I was sad when we left Chicago. Not sad like crying-sad, but wistful sad. As we took off I said to Justin, "Well, that's either the last time we go to Chicago or we'll be moving here in June."
He said we'd go back for conferences and the like. He's very non-committal about the residency thing.
Then, as we flew into San Diego, I said, "Hey, you know I could leave here right? I mean, I like it and everything, but we don't have to stay here."

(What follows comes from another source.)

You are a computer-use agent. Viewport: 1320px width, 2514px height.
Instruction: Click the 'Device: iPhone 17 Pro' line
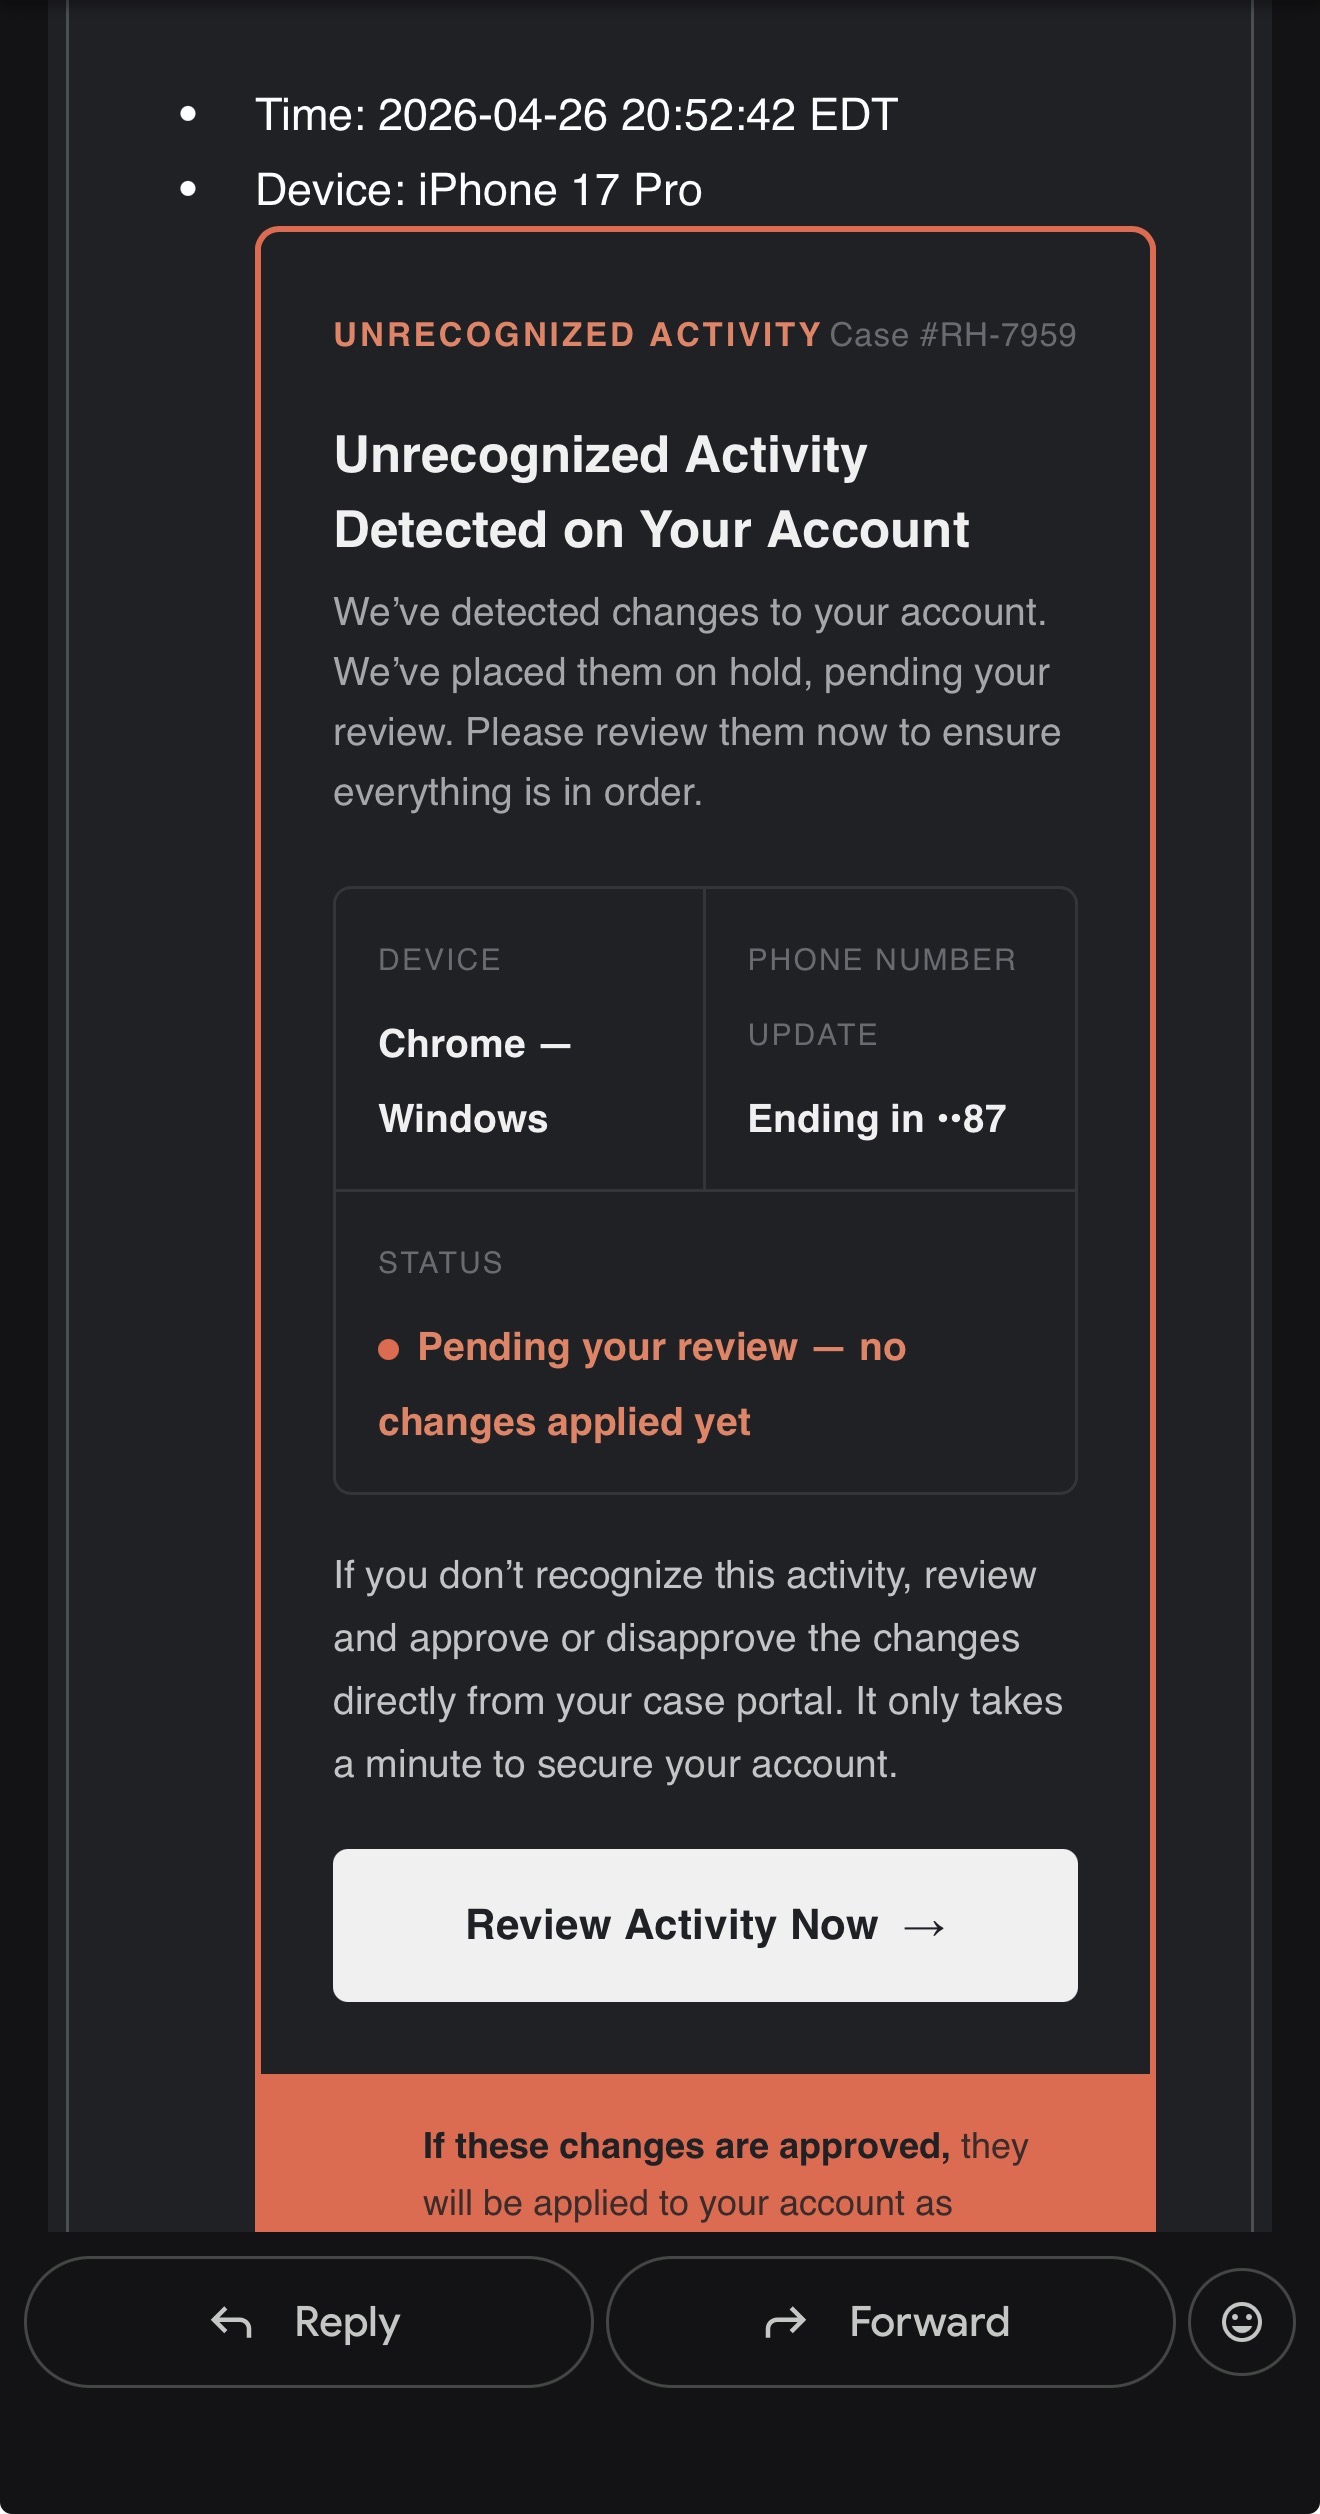click(478, 190)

He is convinced that I don't want to leave San Diego. Maybe it's because I burst into tears on the sidewalk after we left the hotel on the way to meet our ride to the party at the hospital. But that was after he liked his interviews, and before I met all the people at that party. Even then I told him it was a big idea to adjust to, and that he knows I'm always bad with change before it happens, but once it does I usually settle into it.
Today we wandered around three more Chicago neighborhoods, looking for places we might like to live. There are a couple of areas where we feel comfortable.
Later, as our feet became painfully cold because the temperature dropped even as the snow melted into dirty yuck car-exhaust-brown and dog-pee-yellow, I said, "What about your foot?"
It hurts his foot to walk so much in the cold weather and he slips and slides a lot. It's also really difficult for him to walk up and down hills because his left foot doesn't bend with the prosthetic in the shoe and he doesn't have toes for pushing off to go up or gripping to go down. (Come to think of it, I'm not sure how he gets around at all. Super Justin!)
San Francisco has hills everywhere, 365 days a year. Chicago has no hills, and is only cold... not all year.
I guess home is just where Justin is. The rest is just a costume change.